- Exercise instructions
1. From the D7100 thread, reproduce word for word the portion between "## Tinderbox (UK)" and "it was returned.", inclusive.
2. Continue the D7100 thread from the point where it stops.
___ Given passage ___
# D7100 oil spot or AF BF issues?



## batmura (Sep 14, 2013)

Has anyone had any oil spots or issues with AF or back focusing on their D7100? I have read some reviews online and was wondering if this is a common issue since I am considering upgrading to this camera.

Thanks!


----------



## SEMiller (Sep 14, 2013)

No issues with either.


----------



## Tinderbox (UK) (Sep 14, 2013)

I just bought the D7100 so i hope not, it looks nice and clean so far, not like the D600 i had last, it was full of dust and marks on the mirror from new, it was returned.

John.


----------



## batmura (Sep 14, 2013)

Good to hear that. I have read so many reviews about sensor dust and oil, just like the D600.

Have you guys had the chance to test if the camera is really weather sealed?


----------



## jl1975 (Sep 15, 2013)

I've had my D7100 since April and absolutely no problems.   I love it and haven't regretted spending the money on it.


----------



## Tom47 (Sep 19, 2013)
___ Given information ___
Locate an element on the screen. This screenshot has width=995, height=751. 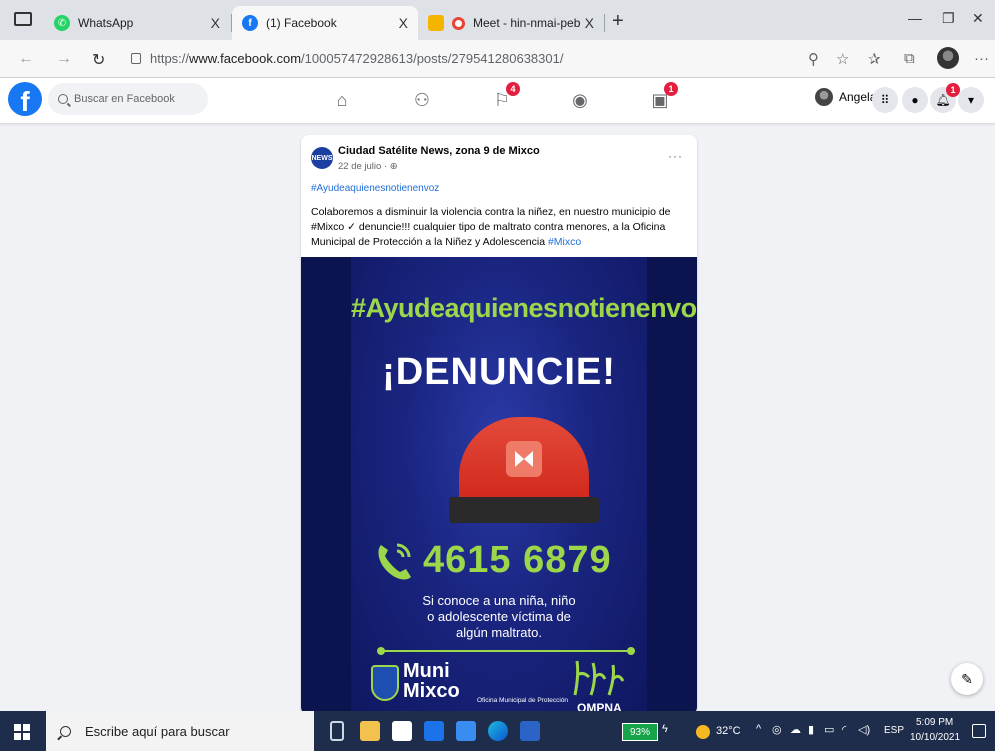
muni-logo-line: Mixco is located at coordinates (432, 691).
___
- Your responses
1.
## Tinderbox (UK) (Sep 14, 2013)

I just bought the D7100 so i hope not, it looks nice and clean so far, not like the D600 i had last, it was full of dust and marks on the mirror from new, it was returned.

2.
I had oil spots on my 7100 sensor sent it in to Nikon under the warranty.  It took approximately 10 days round trip.  It actually was completely gone over by Nikon.  The oil spots developed with in the first 150 shots.  I really love the camera.  The only saving factor was that I broke my arm in a fall right after getting the camera and could not use the camera.  I tried to take some photos of mushrooms that was a real trial.  I am just about back to normal after 7 weeks in an immoblizer and 7 weeks of PT.


----------



## goodguy (Sep 19, 2013)

Have my D7100 close to 2 months and I couldnt be happier, no problems and no issues just beautiful pictures.
It really is a great camera.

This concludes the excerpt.